After that crazy tidbit of time obsession, allow me to introduce you to the things that set me off on this fascinating journey.
I was reading the New York Times on my iPad and I stumbled on what the Times calls an "Op-Doc". An Op Doc is part of a Times collection of documentaries by independent filmmakers. In this case, the documentary is 9,192,631,770 Hz, by Todd Chandler.
It tells the story of how humans now tell time using atomic clocks.
The clocks use the vibration of cesium atoms to tell time, and they are accurate to within one second in one hundred million years.
But time won't sit still for even a second. The Toronto Star ran an article late last month, on November 27th, reporting that physicists at the University of Toronto made a breakthrough in the science of atomic time-keeping that will make atomic clocks accurate to within one second in three trillion years. That's 217 times longer than what we believe to be the age of the universe.
That should do the trick until time travel becomes how we get around.
Todd Chandler begins his narrative of atomic time-keeping with a conversation he had with his five-year-old son when it was bedtime.
His son said that he couldn't stop playing because the machine inside his body that controls time wouldn't let him. He said "... the system, like, controls your minute." "And what is your minute?" Todd asked his son. "Your minute is like a bunch of little moments, and then the machine puts them all together to make your minute."
In some Buddhist traditions, it is said that a moment is measured as about 1/64th of a finger snap.
Speaking of moments, earlier this year I wrapped up a book I called A year in loving moments.
Each and every day for a year I wrote a love note to my better half. There are two copies of the book. One, this imperfect copy, belongs to me, and the other copy, still imperfect, but much better quality, belongs to Susan. Both I lovingly bound in red leather.
The experience of writing that book required that I spend many minutes each day describing, one, perhaps two, or three, moments of our love story. It's not something I recommend that anyone do; it can be stressful if you fall a couple of days behind or worse, if the moment of love you need to record, initially seems like it might be absent.
The amazing thing though, and the thing that makes me very grateful that I took the chance, and made it successfully through all 365 days, happens when I open the book on the current date and read what I wrote on this date in the past. It sometimes causes tears to well up.

Extracted entries:
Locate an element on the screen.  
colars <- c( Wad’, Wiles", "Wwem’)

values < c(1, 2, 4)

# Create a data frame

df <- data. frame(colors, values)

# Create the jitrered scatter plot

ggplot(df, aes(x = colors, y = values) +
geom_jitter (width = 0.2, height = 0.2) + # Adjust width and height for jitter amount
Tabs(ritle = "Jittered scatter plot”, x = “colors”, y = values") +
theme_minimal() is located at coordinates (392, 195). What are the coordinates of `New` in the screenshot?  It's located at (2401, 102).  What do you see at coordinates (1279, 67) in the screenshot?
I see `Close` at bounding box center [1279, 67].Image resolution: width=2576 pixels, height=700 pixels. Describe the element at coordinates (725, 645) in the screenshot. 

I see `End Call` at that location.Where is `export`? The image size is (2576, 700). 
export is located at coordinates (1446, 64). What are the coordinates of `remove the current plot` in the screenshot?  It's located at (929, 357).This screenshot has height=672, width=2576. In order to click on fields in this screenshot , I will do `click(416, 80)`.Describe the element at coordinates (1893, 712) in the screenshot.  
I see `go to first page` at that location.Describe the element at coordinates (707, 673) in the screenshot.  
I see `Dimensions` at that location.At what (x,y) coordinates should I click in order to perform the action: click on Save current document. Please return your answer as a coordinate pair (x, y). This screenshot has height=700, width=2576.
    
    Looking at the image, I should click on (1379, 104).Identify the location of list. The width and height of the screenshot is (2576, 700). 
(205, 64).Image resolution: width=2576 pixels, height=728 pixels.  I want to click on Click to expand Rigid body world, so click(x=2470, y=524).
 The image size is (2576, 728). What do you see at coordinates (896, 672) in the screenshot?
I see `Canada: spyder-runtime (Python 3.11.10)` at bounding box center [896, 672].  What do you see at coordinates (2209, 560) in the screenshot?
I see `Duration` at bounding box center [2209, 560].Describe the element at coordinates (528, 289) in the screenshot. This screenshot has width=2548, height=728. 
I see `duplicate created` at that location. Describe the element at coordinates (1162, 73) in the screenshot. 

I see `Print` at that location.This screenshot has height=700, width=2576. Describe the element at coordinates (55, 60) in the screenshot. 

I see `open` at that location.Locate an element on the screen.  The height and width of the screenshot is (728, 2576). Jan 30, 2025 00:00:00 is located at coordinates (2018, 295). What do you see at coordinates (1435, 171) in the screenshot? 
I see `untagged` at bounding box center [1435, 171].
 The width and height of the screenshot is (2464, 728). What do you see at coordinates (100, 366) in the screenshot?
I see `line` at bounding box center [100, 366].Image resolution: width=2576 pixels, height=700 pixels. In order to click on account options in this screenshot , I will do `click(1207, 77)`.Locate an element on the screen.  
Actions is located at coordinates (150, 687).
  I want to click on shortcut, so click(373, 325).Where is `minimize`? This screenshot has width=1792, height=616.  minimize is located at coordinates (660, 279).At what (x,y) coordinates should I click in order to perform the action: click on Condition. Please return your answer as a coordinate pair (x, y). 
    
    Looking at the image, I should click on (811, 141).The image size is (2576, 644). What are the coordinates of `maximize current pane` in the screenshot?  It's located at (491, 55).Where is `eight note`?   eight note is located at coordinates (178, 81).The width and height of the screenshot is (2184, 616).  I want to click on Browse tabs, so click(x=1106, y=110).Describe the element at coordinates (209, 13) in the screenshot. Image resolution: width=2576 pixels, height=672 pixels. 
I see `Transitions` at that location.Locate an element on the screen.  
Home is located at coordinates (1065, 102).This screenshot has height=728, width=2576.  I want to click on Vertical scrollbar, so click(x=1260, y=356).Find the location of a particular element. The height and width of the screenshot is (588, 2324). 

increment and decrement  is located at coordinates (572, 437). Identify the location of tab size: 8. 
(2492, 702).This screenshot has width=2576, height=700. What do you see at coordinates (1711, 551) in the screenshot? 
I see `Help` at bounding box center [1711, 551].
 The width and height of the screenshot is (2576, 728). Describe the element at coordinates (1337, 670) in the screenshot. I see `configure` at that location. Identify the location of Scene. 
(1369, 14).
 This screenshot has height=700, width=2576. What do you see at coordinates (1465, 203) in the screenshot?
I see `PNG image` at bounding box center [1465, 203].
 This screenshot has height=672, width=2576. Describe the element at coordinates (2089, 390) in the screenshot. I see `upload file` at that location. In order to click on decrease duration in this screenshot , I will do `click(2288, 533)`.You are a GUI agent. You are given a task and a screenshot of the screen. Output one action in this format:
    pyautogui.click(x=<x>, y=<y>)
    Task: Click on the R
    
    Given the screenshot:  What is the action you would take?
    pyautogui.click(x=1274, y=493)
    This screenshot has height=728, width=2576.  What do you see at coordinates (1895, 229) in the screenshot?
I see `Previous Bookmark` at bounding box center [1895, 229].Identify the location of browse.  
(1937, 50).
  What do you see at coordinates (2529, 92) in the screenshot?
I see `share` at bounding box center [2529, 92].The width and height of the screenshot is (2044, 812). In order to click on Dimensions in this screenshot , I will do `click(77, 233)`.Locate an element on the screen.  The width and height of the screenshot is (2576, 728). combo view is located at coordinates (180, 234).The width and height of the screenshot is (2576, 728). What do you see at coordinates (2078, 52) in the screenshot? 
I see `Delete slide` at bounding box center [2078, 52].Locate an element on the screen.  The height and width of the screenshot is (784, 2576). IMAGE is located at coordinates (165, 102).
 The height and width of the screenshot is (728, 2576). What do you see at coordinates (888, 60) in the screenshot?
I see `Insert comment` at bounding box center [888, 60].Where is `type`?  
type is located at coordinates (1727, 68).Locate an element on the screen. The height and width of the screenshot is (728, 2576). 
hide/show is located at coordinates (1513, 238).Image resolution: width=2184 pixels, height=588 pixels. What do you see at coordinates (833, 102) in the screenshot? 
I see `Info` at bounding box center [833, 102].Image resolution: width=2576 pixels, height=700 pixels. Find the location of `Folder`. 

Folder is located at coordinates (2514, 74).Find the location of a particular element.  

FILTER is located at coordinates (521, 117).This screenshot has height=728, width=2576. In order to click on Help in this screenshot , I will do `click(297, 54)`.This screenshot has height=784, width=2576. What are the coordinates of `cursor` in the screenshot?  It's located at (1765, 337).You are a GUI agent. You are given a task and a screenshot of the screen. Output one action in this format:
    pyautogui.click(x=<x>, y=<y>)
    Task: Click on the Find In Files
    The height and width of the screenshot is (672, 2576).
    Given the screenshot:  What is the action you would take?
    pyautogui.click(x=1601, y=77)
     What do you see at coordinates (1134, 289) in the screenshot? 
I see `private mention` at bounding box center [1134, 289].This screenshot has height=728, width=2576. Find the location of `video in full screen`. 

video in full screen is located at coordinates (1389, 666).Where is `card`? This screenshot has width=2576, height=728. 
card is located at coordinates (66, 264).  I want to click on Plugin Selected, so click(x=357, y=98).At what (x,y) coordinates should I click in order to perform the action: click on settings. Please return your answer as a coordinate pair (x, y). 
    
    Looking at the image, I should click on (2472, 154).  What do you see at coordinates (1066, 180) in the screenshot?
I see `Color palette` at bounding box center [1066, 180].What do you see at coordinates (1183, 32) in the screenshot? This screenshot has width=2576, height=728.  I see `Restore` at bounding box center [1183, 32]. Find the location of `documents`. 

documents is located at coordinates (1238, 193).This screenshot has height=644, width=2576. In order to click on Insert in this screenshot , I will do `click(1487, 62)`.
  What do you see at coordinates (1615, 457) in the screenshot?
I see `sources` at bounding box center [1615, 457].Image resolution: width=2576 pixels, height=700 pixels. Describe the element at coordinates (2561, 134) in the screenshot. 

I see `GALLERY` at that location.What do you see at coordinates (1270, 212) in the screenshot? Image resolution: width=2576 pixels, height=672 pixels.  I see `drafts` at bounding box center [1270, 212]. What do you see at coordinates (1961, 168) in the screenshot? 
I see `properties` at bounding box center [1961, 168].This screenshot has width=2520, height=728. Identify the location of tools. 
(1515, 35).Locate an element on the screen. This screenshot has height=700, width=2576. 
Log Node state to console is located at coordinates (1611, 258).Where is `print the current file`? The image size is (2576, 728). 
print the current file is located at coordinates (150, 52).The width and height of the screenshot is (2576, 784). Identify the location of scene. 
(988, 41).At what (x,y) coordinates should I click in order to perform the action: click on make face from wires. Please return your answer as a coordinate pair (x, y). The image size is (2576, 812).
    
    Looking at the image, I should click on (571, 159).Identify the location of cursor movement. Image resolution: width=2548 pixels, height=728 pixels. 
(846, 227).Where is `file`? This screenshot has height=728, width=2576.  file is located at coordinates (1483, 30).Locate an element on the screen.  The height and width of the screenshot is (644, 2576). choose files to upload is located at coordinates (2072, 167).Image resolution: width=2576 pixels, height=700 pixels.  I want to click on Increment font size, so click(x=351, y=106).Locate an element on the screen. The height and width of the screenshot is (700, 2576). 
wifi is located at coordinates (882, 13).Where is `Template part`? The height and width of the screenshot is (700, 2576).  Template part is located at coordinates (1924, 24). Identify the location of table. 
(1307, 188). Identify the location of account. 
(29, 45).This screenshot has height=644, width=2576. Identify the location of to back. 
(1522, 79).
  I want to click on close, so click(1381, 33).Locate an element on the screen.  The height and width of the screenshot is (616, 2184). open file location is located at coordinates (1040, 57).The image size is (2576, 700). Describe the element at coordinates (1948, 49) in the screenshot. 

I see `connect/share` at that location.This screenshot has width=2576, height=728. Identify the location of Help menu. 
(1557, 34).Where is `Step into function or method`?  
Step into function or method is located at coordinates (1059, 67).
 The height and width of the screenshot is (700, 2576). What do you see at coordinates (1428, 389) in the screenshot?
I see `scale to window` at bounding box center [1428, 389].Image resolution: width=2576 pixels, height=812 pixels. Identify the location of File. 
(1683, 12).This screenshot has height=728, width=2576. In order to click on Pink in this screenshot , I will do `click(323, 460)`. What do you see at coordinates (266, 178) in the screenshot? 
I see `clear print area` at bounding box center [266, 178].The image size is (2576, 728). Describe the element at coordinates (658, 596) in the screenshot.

To do:
- A) In the time-keeping excerpt, why does the writer advise others against writing a love note every day for a year?
- B) According to the time-keeping excerpt, how accurate will the University of Toronto breakthrough make atomic clocks?
- C) Please reproduce the section of the time-keeping excerpt that begins with the words containing "After that crazy" and ends with "using atomic clocks.".

Expected answers:
- A) The writer says it can be stressful if you fall a couple of days behind. Worse, the moment of love you need to record can at first seem to be absent.

- B) Accurate to within one second in three trillion years.

- C)
After that crazy tidbit of time obsession, allow me to introduce you to the things that set me off on this fascinating journey.
I was reading the New York Times on my iPad and I stumbled on what the Times calls an "Op-Doc". An Op Doc is part of a Times collection of documentaries by independent filmmakers. In this case, the documentary is 9,192,631,770 Hz, by Todd Chandler.
It tells the story of how humans now tell time using atomic clocks.